**Exercise description:** Format everything from the line containing "This screenshot has width=1064, height=1148." down to the line containing "[x=407, y=419]", both included, as a Markdown table with the columns No. and Line, one numbered row per line and blank lines left out.

**Listed entries:**
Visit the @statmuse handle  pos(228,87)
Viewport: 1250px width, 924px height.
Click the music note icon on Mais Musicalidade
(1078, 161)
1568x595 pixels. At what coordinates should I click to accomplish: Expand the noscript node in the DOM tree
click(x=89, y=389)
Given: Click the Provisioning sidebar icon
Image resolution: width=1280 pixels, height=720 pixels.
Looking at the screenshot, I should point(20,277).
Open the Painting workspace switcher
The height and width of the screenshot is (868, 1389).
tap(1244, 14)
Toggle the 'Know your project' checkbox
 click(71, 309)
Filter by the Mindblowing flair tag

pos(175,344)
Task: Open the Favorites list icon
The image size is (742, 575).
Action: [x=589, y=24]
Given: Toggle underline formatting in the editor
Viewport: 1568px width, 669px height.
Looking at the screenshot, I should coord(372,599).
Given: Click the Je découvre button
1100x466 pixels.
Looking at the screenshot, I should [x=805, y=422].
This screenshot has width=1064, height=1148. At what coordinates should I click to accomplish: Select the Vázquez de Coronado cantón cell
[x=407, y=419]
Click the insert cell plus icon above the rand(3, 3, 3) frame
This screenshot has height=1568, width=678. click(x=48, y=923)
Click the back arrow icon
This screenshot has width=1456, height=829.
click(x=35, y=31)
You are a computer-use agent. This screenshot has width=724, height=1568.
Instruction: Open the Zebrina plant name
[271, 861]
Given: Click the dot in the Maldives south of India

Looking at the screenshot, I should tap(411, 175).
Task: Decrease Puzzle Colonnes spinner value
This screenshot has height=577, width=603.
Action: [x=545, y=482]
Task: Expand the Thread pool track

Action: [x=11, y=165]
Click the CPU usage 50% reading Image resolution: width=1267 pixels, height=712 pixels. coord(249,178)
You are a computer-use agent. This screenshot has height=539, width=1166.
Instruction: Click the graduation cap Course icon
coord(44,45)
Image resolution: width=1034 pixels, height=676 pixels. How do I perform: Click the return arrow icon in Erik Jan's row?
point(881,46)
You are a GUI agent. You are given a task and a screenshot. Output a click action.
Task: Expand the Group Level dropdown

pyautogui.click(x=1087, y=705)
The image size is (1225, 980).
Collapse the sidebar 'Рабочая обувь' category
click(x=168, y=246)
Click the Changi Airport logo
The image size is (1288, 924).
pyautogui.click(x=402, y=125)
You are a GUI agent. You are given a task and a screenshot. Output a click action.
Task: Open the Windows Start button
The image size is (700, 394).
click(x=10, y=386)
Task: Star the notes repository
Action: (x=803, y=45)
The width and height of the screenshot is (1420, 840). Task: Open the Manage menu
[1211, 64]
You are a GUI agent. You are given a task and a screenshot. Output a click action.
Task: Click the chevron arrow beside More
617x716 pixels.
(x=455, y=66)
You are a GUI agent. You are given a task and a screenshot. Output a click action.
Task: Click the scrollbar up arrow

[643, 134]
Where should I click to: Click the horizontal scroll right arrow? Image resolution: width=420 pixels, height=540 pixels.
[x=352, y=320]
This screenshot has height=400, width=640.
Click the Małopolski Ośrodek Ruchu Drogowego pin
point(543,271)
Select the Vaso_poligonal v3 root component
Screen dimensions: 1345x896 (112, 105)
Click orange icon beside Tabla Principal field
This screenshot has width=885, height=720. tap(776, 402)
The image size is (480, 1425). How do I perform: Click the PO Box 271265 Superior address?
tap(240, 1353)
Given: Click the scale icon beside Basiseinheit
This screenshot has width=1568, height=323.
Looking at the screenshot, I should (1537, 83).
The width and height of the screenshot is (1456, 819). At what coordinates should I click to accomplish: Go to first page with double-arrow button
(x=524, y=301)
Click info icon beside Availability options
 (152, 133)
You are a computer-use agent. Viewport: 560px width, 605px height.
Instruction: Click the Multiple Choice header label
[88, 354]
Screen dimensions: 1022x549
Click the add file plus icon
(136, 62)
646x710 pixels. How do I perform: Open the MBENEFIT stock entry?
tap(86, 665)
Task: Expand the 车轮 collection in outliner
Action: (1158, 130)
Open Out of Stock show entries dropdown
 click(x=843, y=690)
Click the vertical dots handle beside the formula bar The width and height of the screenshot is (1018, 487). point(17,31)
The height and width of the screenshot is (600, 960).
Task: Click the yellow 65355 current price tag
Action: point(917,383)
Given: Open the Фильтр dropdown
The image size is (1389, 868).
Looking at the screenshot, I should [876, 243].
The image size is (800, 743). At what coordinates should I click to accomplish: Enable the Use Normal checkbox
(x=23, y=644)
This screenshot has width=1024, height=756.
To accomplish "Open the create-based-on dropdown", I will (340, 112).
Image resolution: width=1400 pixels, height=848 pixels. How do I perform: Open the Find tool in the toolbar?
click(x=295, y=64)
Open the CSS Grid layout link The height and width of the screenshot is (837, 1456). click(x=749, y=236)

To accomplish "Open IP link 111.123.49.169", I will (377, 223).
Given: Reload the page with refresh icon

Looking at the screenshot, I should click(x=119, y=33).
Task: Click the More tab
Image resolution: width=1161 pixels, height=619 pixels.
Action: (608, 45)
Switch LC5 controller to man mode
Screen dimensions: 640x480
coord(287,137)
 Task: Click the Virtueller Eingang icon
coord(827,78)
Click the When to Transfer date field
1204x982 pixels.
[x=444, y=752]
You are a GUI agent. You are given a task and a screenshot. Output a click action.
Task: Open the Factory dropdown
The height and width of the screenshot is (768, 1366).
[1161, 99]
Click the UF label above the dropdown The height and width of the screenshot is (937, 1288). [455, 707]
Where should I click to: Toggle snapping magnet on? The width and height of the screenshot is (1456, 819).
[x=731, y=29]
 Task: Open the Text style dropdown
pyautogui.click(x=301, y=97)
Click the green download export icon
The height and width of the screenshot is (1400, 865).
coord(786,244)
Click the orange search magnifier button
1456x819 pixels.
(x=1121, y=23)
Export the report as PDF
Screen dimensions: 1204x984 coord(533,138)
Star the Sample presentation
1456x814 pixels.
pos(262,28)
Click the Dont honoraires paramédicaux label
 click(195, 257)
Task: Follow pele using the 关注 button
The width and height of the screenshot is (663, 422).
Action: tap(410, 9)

**Exercise answer:**
| No. | Line |
|---|---|
| 1 | This screenshot has width=1064, height=1148. At what coordinates should I click to accomplish: Select the Vázquez de Coronado cantón cell |
| 2 | [x=407, y=419] |